_Problem description_:
Retype the listing below line for line, but only from the line with "Given: Open 交换机信息 in the sidebar" down to the line with "the blue Amount", inclusive. Pictures stay out.

_Data to examine_:
/---

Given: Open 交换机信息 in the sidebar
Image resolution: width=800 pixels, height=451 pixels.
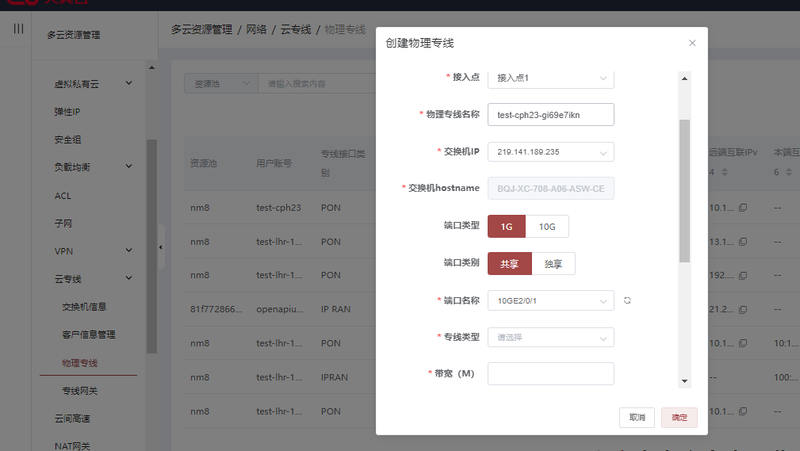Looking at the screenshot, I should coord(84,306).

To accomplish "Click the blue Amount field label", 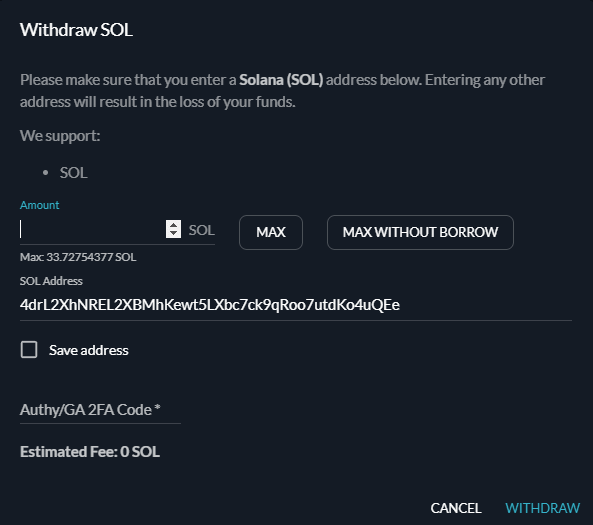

\---
/---

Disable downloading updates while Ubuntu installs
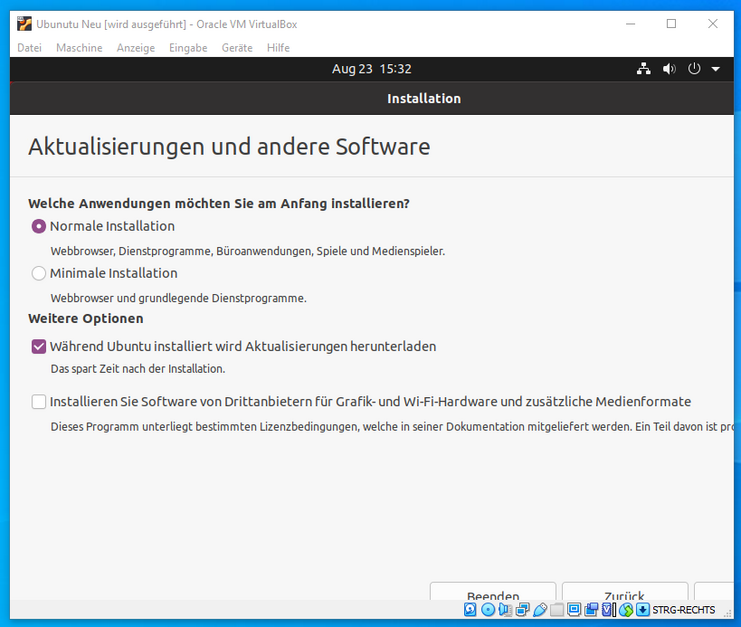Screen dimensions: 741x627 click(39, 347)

\---

_Completed exercise_:
Given: Open 交换机信息 in the sidebar
Image resolution: width=800 pixels, height=451 pixels.
Looking at the screenshot, I should coord(84,306).

To accomplish "Click the blue Amount field label", 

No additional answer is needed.